## INSTRUCTIONS TO FOLLOW
Every line from the one containing "2035x1162 pixels." to the one containing "Select the sha256" in the records below, both included, must be set down exactly, and no other line.

....

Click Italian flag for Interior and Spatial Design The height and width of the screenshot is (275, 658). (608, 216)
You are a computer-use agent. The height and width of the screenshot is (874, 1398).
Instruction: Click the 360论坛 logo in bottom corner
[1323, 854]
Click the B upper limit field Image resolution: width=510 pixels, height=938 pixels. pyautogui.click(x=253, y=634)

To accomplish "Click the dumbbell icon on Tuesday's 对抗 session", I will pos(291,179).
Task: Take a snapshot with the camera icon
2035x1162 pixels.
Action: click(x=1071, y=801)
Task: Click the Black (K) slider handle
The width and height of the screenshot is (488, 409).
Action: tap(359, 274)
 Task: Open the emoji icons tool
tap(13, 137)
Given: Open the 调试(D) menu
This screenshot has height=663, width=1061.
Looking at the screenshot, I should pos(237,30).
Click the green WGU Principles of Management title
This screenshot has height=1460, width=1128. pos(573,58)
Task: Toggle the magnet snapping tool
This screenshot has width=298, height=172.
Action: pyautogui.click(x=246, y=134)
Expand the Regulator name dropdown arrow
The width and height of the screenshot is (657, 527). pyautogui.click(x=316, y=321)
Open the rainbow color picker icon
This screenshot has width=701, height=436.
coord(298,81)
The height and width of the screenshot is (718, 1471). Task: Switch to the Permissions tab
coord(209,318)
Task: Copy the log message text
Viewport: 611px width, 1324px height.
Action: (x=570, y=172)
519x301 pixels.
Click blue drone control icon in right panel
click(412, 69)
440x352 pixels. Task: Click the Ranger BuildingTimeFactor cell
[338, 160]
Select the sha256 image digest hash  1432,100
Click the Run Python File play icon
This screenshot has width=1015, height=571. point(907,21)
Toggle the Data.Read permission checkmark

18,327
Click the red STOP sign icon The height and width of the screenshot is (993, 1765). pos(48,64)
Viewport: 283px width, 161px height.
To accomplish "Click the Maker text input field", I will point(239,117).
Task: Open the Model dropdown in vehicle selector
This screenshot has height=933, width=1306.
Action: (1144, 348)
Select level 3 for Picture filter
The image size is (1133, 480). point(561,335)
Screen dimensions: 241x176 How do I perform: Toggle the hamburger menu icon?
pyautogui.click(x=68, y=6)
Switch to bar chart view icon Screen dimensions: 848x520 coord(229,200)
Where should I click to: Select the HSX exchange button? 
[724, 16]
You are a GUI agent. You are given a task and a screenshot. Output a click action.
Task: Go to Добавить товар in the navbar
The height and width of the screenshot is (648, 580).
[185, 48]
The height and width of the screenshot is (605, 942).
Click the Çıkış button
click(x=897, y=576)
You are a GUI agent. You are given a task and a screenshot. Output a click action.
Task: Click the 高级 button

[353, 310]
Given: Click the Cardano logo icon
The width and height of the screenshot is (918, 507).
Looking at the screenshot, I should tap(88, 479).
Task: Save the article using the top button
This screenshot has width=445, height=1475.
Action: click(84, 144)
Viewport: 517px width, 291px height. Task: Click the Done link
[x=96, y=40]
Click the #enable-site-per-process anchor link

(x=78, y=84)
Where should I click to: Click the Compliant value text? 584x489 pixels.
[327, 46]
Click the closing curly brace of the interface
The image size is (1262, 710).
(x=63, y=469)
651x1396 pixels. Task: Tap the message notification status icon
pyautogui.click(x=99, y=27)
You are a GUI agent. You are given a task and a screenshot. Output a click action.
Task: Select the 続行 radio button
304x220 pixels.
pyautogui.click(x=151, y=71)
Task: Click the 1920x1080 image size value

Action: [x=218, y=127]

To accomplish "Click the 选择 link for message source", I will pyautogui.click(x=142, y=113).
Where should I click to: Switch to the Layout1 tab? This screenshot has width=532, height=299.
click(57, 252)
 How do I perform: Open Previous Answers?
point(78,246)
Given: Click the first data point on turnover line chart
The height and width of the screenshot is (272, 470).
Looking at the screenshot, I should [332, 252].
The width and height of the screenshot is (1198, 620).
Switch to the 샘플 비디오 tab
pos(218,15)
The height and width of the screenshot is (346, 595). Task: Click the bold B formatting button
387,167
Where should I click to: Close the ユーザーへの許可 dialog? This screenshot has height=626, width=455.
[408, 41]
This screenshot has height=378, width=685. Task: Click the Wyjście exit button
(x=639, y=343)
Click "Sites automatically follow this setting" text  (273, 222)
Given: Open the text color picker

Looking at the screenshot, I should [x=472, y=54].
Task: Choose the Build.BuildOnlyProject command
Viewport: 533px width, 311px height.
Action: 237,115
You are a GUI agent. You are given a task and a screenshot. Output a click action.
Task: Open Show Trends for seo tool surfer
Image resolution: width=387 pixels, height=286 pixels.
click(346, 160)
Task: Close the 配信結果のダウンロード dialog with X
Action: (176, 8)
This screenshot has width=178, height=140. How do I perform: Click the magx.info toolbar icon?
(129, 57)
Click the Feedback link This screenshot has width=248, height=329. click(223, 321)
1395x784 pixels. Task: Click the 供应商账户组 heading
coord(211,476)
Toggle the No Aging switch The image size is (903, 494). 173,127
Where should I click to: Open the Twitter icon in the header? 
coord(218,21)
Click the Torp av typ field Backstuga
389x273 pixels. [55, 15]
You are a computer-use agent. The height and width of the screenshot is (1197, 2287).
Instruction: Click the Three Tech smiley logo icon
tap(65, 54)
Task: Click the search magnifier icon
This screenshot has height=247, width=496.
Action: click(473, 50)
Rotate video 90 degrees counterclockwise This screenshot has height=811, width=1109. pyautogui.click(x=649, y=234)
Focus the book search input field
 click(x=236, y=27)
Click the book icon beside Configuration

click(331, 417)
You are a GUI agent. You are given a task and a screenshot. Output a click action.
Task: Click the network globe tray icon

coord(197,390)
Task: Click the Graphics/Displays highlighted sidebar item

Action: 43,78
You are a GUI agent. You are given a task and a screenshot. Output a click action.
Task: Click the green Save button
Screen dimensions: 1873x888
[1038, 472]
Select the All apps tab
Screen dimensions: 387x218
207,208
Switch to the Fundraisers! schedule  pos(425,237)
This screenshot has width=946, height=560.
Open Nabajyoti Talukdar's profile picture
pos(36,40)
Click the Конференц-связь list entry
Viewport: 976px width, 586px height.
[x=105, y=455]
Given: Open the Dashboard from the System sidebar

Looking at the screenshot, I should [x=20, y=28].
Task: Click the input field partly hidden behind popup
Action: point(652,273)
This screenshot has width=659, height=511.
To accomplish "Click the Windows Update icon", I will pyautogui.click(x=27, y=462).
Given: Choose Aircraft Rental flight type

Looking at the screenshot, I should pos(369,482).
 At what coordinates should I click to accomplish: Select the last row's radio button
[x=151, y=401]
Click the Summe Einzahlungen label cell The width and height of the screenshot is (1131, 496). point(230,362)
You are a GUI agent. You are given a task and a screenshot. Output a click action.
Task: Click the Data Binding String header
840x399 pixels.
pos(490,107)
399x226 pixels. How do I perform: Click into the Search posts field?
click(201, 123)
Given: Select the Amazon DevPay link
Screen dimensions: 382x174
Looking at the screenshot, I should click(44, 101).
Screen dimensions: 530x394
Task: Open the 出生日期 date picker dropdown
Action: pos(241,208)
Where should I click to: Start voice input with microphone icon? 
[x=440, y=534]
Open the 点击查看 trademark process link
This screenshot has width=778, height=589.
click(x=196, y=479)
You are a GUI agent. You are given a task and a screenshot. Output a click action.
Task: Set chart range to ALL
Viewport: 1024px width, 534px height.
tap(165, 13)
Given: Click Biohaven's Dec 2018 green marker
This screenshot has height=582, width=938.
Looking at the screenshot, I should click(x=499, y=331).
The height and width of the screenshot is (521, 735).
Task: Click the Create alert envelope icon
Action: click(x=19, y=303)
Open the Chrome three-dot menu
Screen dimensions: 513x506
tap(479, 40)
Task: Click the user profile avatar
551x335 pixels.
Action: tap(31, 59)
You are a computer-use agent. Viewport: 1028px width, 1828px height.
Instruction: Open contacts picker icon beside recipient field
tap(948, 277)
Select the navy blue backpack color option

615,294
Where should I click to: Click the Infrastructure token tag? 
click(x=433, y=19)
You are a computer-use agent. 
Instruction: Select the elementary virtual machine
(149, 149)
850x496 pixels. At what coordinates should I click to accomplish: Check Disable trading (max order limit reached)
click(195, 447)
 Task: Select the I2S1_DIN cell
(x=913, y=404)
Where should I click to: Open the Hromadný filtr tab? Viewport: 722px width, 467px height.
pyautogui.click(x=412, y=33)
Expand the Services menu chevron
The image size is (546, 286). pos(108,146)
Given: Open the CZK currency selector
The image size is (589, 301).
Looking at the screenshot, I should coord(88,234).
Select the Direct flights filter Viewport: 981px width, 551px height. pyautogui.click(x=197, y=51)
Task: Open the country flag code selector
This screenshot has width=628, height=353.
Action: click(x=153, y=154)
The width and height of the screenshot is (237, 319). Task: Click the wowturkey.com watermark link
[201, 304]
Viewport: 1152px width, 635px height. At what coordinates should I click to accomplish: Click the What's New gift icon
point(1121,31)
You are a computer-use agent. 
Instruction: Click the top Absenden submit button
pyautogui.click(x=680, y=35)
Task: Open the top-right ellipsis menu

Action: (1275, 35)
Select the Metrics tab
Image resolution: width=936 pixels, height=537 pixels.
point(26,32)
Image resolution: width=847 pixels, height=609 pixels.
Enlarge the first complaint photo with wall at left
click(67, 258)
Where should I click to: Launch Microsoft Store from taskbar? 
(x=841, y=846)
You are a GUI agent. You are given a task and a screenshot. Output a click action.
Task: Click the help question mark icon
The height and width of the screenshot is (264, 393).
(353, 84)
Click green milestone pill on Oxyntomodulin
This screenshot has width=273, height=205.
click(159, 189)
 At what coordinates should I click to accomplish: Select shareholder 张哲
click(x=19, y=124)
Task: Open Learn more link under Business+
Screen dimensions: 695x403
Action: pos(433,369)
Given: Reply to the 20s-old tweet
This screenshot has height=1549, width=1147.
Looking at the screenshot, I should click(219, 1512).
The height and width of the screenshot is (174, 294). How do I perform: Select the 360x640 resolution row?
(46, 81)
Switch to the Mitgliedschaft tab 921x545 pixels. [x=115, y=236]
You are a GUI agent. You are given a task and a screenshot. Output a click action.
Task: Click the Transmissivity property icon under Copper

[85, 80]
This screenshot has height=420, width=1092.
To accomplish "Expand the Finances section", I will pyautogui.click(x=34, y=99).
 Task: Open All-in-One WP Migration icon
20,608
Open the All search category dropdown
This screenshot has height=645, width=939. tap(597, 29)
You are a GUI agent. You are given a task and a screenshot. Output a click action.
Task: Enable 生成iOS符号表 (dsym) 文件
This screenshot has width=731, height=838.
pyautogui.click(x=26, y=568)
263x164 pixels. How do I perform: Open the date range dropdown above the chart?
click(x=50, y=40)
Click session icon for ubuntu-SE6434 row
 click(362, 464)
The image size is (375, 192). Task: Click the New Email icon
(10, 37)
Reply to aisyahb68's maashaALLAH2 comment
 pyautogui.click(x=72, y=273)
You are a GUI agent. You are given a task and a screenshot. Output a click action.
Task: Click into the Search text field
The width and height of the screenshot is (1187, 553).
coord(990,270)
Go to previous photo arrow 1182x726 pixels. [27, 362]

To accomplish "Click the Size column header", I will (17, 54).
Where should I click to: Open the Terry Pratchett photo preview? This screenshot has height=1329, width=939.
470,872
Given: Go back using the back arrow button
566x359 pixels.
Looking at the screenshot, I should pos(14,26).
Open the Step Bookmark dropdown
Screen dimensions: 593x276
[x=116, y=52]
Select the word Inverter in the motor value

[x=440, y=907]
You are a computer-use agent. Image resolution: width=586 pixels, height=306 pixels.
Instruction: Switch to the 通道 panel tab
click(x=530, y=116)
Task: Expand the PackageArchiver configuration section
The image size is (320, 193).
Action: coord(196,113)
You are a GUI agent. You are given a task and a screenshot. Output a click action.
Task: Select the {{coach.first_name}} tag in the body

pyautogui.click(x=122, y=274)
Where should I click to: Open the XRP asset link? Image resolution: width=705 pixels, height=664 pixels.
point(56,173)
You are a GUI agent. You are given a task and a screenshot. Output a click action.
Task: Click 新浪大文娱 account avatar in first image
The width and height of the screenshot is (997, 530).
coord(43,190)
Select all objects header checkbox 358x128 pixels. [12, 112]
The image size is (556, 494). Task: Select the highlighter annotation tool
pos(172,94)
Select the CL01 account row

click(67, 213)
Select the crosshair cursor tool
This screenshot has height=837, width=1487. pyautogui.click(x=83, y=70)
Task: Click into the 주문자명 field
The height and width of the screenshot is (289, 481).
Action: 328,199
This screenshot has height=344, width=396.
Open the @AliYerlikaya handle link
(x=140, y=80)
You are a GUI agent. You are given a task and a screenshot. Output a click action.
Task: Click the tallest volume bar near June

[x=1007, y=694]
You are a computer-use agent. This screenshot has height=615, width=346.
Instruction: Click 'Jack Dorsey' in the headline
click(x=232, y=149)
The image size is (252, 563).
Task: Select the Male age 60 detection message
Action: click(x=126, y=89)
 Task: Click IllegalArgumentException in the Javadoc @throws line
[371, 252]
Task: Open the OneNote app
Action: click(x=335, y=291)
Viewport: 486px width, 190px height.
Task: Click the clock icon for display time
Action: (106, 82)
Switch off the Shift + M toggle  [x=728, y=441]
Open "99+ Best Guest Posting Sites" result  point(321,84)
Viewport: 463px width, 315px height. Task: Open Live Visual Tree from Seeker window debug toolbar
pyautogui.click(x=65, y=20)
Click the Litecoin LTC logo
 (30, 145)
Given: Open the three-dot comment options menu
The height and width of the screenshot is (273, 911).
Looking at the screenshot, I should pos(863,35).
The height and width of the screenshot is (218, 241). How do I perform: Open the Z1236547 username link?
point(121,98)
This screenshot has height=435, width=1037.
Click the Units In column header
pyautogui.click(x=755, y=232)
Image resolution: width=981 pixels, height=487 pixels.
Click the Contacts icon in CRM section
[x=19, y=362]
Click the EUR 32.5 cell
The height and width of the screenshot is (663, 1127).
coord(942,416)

....

## SOLUTION TO THE EXERCISE
2035x1162 pixels.
Action: click(x=1071, y=801)
Task: Click the Black (K) slider handle
The width and height of the screenshot is (488, 409).
Action: tap(359, 274)
 Task: Open the emoji icons tool
tap(13, 137)
Given: Open the 调试(D) menu
This screenshot has height=663, width=1061.
Looking at the screenshot, I should pos(237,30).
Click the green WGU Principles of Management title
This screenshot has height=1460, width=1128. pos(573,58)
Task: Toggle the magnet snapping tool
This screenshot has width=298, height=172.
Action: pyautogui.click(x=246, y=134)
Expand the Regulator name dropdown arrow
The width and height of the screenshot is (657, 527). pyautogui.click(x=316, y=321)
Open the rainbow color picker icon
This screenshot has width=701, height=436.
coord(298,81)
The height and width of the screenshot is (718, 1471). Task: Switch to the Permissions tab
coord(209,318)
Task: Copy the log message text
Viewport: 611px width, 1324px height.
Action: (x=570, y=172)
519x301 pixels.
Click blue drone control icon in right panel
click(412, 69)
440x352 pixels. Task: Click the Ranger BuildingTimeFactor cell
[338, 160]
Select the sha256 image digest hash  1432,100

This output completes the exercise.